Work order: Copy out, word for word, the part of the text below on healthcare identity security, starting at "Connected Devices Need" and ending at "personalized health services.".

Connected Devices Need Security
Legacy identity systems cannot seamlessly connect users, devices, and cloud services. Originally designed for internal deployments — namely, managing employee identities and access to data assets within an organization — they’re just not built for the type of scale needed for external identity management where large numbers of customers or patients come into play. As a result, healthcare organizations relying on legacy identity systems have had difficulty building meaningful digital relationships with their patients, and many fail to deliver personalized health services.

Today’s highly scalable digital identity platforms — often known as customer identity systems — empower healthcare organizations to create seamless user experiences across channels by tying users, connected things, and cloud services to digital identities, all within a digital identity ecosystem. Within this ecosystem, customer identity platforms can be used to register users (patients and individual healthcare providers), services, and connected things (medical equipment and devices), link them together, authorize and de-authorize their access to data, and apply policies that dictate security practices and personalization. This interconnected approach unifies patient identity and gives healthcare organizations a better understanding of patient needs by looking at the big picture. Just as retail organizations talk about developing a unified view of their customers and delivering omnichannel experiences, so can healthcare organizations use identity to get greater insight into patient conditions and tailor care appropriately. Indeed, healthcare providers can modernize their services by building digital identity ecosystems that support user-friendly new technologies that come with the internet of things.

Information shown:
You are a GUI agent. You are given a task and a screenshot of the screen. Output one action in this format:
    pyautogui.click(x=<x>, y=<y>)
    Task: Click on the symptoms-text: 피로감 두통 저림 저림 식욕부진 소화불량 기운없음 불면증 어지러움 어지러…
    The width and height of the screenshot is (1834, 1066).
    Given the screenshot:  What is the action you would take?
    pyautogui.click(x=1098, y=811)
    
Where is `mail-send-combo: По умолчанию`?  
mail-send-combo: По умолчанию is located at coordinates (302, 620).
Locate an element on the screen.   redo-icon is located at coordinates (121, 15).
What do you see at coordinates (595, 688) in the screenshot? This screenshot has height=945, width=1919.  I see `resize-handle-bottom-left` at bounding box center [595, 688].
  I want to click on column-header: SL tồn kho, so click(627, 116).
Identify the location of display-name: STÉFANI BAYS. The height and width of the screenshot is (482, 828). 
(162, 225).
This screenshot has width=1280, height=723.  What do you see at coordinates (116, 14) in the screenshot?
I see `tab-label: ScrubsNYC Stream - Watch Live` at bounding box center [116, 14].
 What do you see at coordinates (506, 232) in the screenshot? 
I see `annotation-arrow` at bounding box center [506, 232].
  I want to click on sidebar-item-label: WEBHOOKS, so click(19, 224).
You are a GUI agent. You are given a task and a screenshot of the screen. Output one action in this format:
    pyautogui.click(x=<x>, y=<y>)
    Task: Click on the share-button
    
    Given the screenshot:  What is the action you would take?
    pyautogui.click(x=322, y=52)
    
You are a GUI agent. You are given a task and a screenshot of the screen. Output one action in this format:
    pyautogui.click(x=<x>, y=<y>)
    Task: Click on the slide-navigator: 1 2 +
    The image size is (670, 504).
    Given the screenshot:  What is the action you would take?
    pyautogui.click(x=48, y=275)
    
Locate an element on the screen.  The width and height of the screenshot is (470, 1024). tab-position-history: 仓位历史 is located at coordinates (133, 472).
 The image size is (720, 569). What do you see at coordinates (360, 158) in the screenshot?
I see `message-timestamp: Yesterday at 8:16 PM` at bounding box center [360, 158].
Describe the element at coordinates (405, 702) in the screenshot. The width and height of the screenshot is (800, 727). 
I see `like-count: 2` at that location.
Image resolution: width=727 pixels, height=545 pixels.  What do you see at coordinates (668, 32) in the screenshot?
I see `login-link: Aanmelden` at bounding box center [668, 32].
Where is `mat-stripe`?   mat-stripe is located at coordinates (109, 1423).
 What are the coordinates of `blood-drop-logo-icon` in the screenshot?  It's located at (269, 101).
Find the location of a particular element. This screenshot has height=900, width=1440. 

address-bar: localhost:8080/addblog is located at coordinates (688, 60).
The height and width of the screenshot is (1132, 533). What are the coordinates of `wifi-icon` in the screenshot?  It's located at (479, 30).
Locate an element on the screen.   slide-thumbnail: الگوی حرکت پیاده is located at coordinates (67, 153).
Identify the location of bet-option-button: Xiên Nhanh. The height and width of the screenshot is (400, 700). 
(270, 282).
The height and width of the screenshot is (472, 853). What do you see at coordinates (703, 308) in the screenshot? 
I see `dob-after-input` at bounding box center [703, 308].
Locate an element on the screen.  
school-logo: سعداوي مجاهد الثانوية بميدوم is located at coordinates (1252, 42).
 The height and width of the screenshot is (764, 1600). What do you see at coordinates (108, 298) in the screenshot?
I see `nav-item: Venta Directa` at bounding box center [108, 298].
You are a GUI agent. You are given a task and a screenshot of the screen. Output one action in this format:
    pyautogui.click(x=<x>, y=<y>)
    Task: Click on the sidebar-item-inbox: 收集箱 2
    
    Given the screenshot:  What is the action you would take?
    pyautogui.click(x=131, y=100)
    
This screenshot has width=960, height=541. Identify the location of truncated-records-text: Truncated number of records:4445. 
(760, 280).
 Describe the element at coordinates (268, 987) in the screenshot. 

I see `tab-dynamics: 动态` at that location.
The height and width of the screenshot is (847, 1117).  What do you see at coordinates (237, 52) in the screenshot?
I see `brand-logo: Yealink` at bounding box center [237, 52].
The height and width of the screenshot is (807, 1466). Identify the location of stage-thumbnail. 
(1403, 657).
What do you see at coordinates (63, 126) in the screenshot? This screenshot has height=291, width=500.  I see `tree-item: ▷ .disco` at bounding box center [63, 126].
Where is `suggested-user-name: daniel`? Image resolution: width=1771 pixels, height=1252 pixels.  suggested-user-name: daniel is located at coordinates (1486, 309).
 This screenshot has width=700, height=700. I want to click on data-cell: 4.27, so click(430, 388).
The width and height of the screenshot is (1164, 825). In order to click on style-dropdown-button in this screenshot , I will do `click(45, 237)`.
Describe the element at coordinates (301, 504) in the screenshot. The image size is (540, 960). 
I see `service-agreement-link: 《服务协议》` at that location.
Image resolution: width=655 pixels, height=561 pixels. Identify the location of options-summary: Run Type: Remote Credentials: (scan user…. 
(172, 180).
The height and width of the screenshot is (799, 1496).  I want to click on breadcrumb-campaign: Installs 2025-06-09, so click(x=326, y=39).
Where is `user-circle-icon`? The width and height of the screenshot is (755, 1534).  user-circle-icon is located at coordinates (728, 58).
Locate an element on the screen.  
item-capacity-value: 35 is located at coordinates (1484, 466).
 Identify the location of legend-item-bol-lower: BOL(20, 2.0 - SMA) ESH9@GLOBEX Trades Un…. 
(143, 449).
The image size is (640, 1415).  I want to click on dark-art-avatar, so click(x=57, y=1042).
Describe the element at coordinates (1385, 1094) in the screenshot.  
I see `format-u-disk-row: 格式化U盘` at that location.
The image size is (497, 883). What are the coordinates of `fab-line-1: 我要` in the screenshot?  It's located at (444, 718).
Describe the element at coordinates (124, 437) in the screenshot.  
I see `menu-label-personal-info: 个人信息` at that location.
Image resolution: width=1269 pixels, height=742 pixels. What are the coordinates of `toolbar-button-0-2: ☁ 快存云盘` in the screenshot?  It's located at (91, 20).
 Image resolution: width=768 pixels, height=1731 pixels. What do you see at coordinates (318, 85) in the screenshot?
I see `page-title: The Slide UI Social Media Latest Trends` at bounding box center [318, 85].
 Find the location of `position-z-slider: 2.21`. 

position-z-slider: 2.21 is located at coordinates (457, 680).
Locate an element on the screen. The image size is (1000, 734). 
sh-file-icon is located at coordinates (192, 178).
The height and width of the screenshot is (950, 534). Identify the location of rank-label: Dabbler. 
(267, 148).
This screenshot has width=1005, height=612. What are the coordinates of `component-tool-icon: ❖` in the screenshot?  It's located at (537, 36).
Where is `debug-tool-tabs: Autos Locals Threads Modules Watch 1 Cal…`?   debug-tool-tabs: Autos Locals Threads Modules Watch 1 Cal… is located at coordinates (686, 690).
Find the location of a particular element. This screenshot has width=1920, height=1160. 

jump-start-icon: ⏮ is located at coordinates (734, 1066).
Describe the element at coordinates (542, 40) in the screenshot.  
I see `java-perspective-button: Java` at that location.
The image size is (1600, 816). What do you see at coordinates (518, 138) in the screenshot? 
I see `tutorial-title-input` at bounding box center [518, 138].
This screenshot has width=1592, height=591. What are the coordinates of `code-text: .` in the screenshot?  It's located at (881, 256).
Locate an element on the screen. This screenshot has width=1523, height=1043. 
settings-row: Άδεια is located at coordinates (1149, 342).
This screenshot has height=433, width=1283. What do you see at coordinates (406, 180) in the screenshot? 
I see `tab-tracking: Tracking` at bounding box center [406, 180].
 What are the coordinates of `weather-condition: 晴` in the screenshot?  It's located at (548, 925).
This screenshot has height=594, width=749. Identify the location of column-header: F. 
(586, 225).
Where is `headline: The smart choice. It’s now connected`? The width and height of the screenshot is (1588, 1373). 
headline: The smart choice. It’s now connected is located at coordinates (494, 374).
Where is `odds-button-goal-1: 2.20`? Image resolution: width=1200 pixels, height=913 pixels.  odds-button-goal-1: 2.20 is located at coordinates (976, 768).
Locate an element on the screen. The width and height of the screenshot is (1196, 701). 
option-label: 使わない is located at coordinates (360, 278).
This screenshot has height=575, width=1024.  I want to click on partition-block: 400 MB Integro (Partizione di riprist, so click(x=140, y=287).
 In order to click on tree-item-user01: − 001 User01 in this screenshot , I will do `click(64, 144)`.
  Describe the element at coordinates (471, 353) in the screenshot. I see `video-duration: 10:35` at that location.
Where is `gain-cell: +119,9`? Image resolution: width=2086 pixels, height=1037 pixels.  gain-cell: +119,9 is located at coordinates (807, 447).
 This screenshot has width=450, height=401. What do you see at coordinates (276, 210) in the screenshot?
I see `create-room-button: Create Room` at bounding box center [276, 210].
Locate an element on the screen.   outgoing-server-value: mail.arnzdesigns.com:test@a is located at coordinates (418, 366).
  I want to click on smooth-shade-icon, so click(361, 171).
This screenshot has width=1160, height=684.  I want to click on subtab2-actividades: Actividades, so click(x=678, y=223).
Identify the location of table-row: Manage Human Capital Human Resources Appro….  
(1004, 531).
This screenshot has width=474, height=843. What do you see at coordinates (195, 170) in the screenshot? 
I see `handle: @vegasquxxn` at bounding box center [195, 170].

Exercise output:
Connected Devices Need Security
Legacy identity systems cannot seamlessly connect users, devices, and cloud services. Originally designed for internal deployments — namely, managing employee identities and access to data assets within an organization — they’re just not built for the type of scale needed for external identity management where large numbers of customers or patients come into play. As a result, healthcare organizations relying on legacy identity systems have had difficulty building meaningful digital relationships with their patients, and many fail to deliver personalized health services.